After reading repeated articles about the newest, most efficient high-tech ways to learn, it’s almost startling to hear Inver Hills music instructor Andrew Martin tell me:
We don’t take notes. We don’t read music. We learn by rote memorization.
I’m in his class, where students learn how to play Trinidadian steel drums.
After just eight weeks, the students — many of whom are rank beginners — performed for me a full song despite having instruments that aren’t in the usual range that most American students grow up with.
So why the memorization?
Martin tells me:
“First, it’s part of the tradition of the Caribean and West Africa. Traditionaly, in Trinidad, where the drums come from, there’s no notation. And here, most of my students don’t read music. I get a fresh set each semester, so I don’t have the time to mess around learning notes. And the rhythms can’t really be reproduced in Western notation.”

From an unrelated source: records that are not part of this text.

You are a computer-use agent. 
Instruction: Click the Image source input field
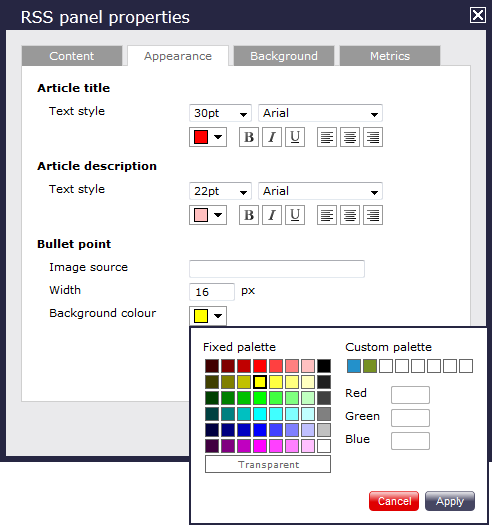pos(277,269)
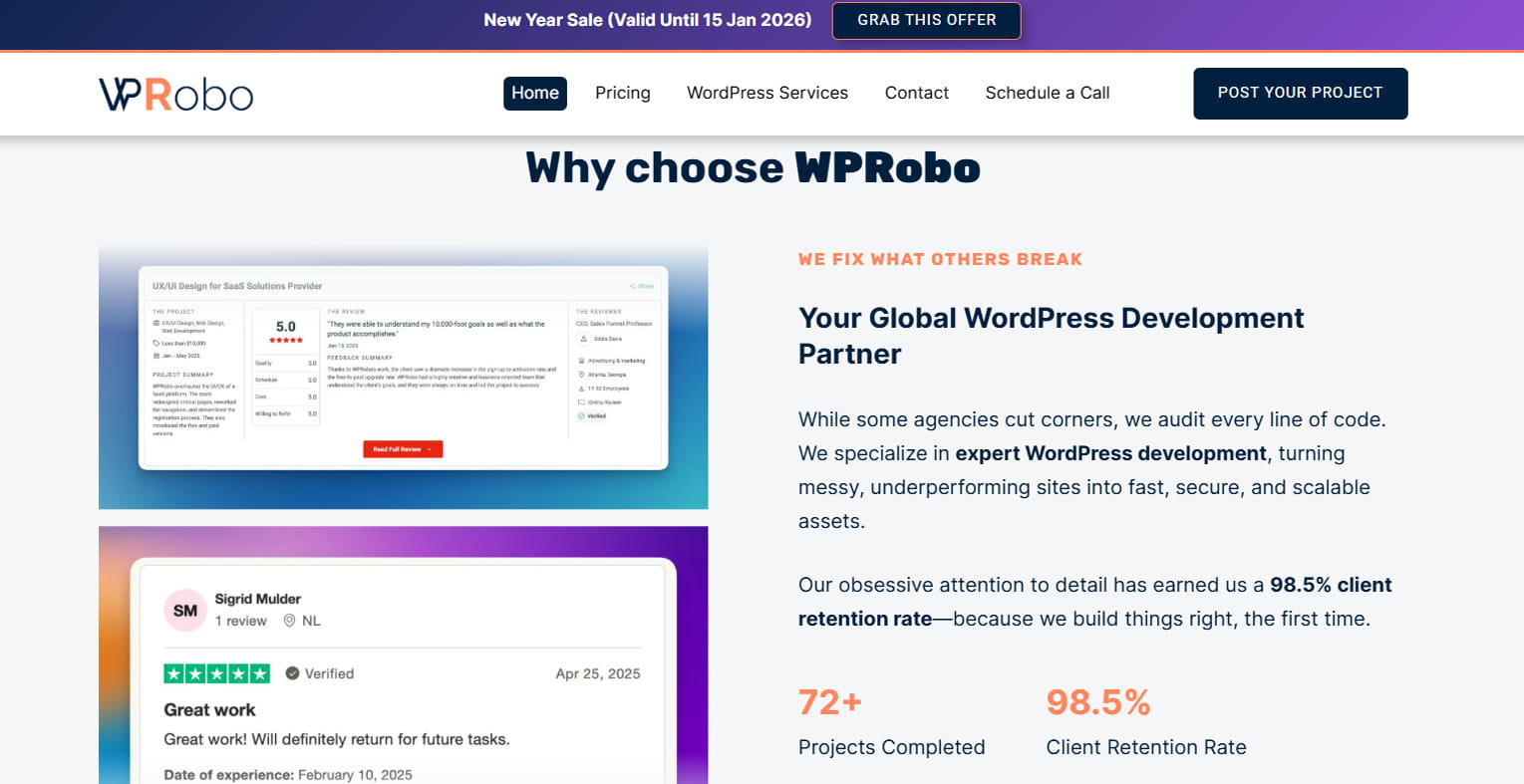Click the Verified checkmark badge in Sigrid's review

[292, 673]
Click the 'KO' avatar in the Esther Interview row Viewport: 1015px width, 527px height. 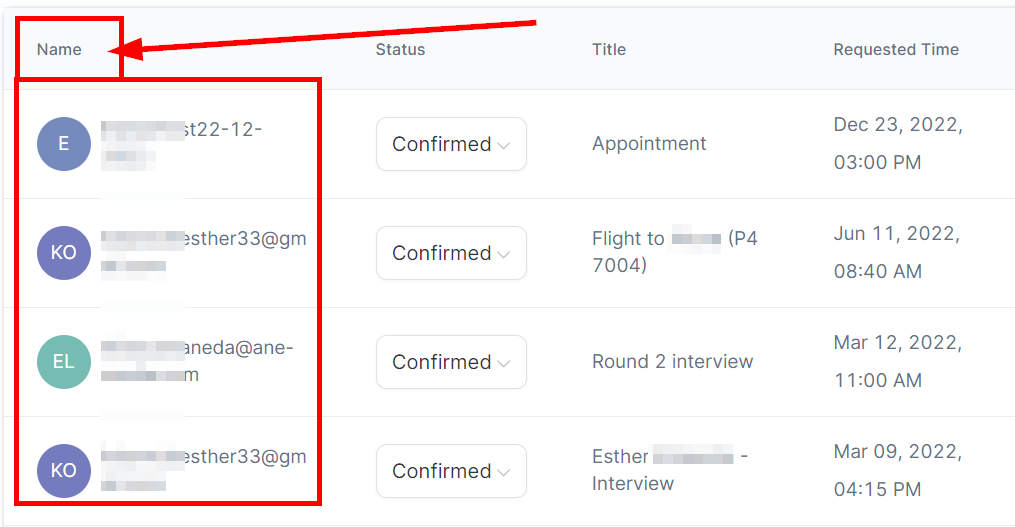coord(64,471)
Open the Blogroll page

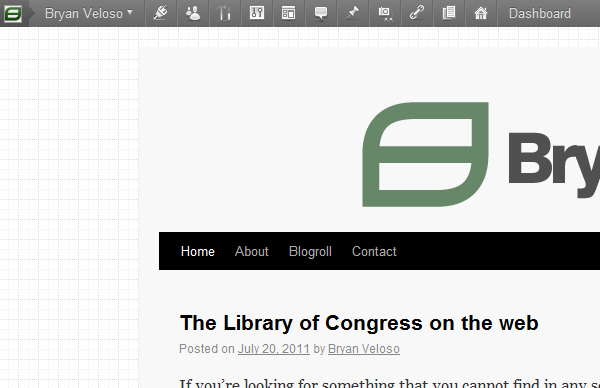310,251
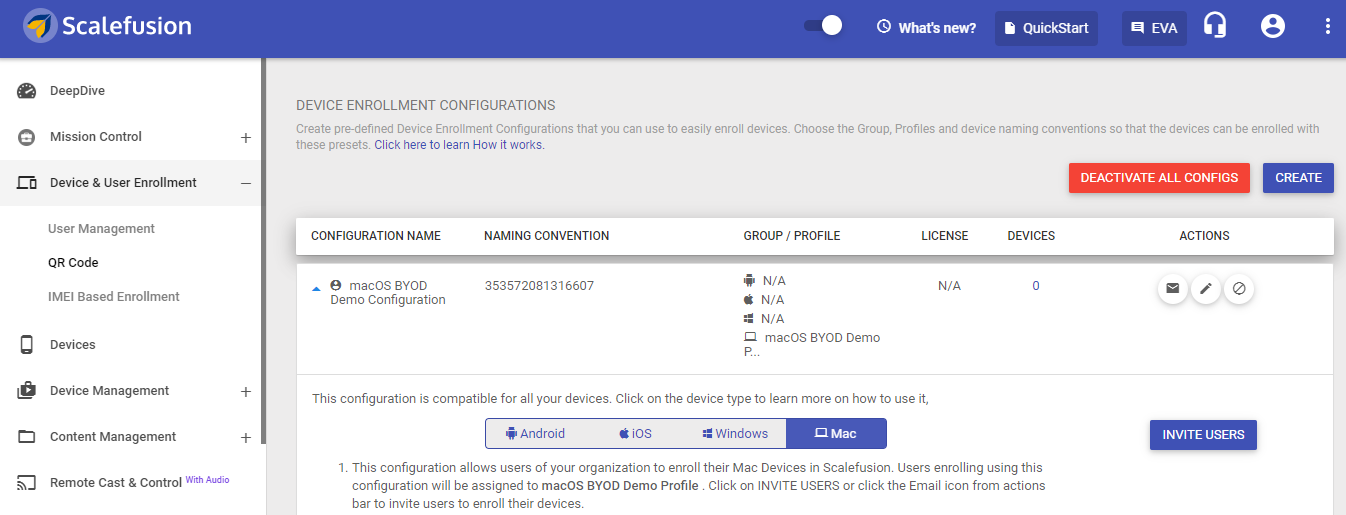Expand Mission Control menu with plus
Screen dimensions: 1346x515
click(x=246, y=138)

And it enables those without experience to join in.
It’s tough, though. Martin may ask the students to repeat a piece of music they haven’t played in a couple of weeks. Without notes, that might be tough. It’s a test that requires “a depth of learning” not found in many other classes. Martin said it’s like learning a foreign language on the streets: You immerse yourself, listen to sounds and repeat.
Aram Ghomi, a 19-year-old who’s studying social work and wants to become a lawyer, tells me:
“You have to rely on memory — totally. But the music gets stuck in your head.”
Indeed, listening to Martin put his students through their paces, he emphasizes feeling — and the group dynamic — more than anything else. He tells one student:
“Don’t think too much about it. … Don’t focus so much on what you’re playing. Focus on what the group is playing.”